AIM OF THE TASK:
Add -127 to every coordinate in the answers, and write out again, unchanged otherwise, the lines between the one holding "The width and" and the one holding "tap(37, 783)", inclusive. Leave the pictures out.

──────── EXTRACTED ENTRIES ────────

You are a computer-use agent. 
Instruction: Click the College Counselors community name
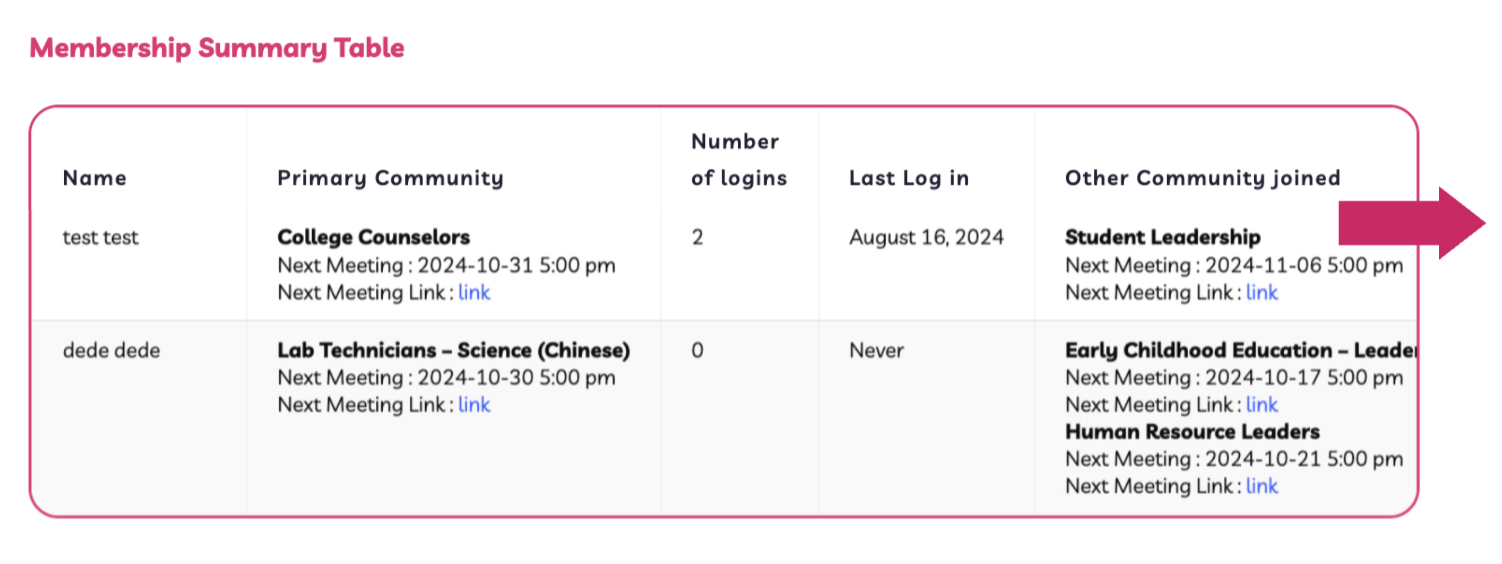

────────
──────── EXTRACTED ENTRIES ────────

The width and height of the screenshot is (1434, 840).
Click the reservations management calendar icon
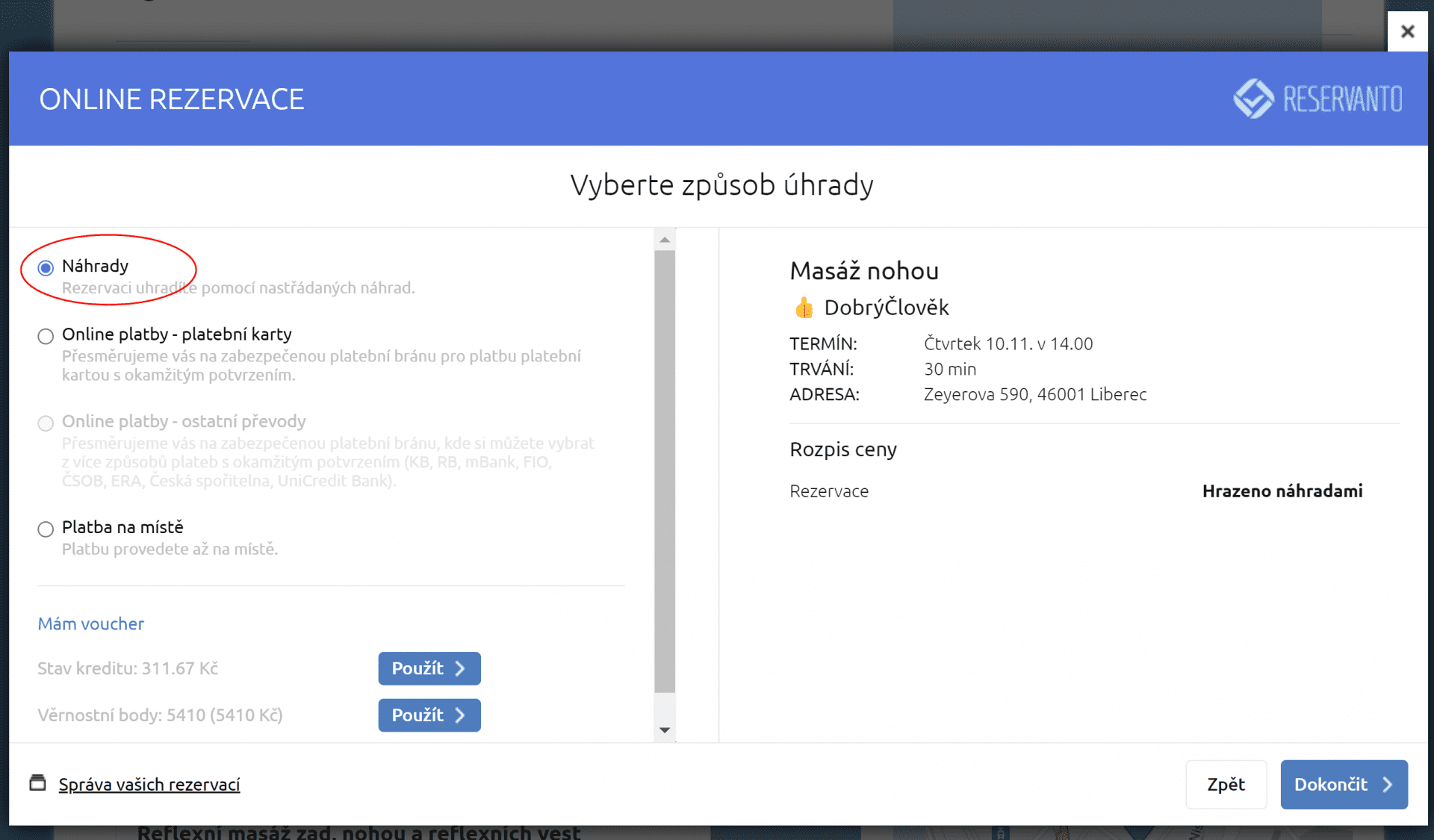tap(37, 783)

────────
──────── EXTRACTED ENTRIES ────────

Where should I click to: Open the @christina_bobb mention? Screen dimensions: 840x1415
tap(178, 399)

────────

EXERCISE OUTPUT:
The width and height of the screenshot is (1434, 840).
Click the reservations management calendar icon
tap(-90, 656)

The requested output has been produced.